• **ACTIVITY**
Repeat the records below line by line, exactly, finishing on the line that contains "View All [button] (676, 451)".

Top of INPUT DATA

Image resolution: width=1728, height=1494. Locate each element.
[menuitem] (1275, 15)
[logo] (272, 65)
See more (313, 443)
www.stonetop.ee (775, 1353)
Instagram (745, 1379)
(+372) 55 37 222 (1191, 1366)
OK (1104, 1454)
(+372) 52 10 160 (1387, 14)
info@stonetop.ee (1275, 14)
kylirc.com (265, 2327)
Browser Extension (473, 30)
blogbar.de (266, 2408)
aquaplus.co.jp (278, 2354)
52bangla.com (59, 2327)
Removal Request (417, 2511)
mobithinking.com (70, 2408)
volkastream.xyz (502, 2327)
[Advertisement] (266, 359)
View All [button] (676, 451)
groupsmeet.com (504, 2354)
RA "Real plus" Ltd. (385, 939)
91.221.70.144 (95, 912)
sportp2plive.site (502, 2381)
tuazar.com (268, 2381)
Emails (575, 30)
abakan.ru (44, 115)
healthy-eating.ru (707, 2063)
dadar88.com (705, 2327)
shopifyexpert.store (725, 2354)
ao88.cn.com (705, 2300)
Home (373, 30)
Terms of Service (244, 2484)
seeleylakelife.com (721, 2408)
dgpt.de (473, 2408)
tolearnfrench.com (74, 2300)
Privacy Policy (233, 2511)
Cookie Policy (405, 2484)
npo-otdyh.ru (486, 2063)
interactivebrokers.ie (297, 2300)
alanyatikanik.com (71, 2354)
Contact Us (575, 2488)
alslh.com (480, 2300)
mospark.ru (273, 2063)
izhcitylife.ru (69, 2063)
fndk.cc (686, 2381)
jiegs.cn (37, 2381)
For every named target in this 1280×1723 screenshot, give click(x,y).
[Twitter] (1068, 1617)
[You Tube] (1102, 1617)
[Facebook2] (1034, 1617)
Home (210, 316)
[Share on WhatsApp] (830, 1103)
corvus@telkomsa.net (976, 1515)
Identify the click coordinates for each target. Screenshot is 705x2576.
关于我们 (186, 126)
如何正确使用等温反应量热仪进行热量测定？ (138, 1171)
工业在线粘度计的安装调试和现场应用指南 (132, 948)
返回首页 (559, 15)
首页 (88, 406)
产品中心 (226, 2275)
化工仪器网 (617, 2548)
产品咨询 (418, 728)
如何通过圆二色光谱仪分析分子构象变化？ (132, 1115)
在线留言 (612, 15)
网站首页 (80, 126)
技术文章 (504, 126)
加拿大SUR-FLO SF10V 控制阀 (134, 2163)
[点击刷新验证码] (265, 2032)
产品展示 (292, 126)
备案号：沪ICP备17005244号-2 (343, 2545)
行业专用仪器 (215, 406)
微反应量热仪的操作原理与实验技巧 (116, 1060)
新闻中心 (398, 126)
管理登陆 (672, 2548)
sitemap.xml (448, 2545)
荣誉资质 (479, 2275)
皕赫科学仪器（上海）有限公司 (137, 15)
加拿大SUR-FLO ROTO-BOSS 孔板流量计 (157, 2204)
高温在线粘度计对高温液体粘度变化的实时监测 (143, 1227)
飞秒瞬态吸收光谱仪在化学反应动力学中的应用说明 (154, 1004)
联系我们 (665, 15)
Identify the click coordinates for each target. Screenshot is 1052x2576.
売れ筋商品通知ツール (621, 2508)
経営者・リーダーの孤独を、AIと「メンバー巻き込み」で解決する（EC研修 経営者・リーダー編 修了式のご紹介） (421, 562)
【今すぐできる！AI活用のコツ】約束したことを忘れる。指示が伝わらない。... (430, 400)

Bottom of INPUT DATA

• **EXERCISE RESULT**
Image resolution: width=1728, height=1494. Locate each element.
[menuitem] (1275, 15)
[logo] (272, 65)
See more (313, 443)
www.stonetop.ee (775, 1353)
Instagram (745, 1379)
(+372) 55 37 222 (1191, 1366)
OK (1104, 1454)
(+372) 52 10 160 (1387, 14)
info@stonetop.ee (1275, 14)
kylirc.com (265, 2327)
Browser Extension (473, 30)
blogbar.de (266, 2408)
aquaplus.co.jp (278, 2354)
52bangla.com (59, 2327)
Removal Request (417, 2511)
mobithinking.com (70, 2408)
volkastream.xyz (502, 2327)
[Advertisement] (266, 359)
View All [button] (676, 451)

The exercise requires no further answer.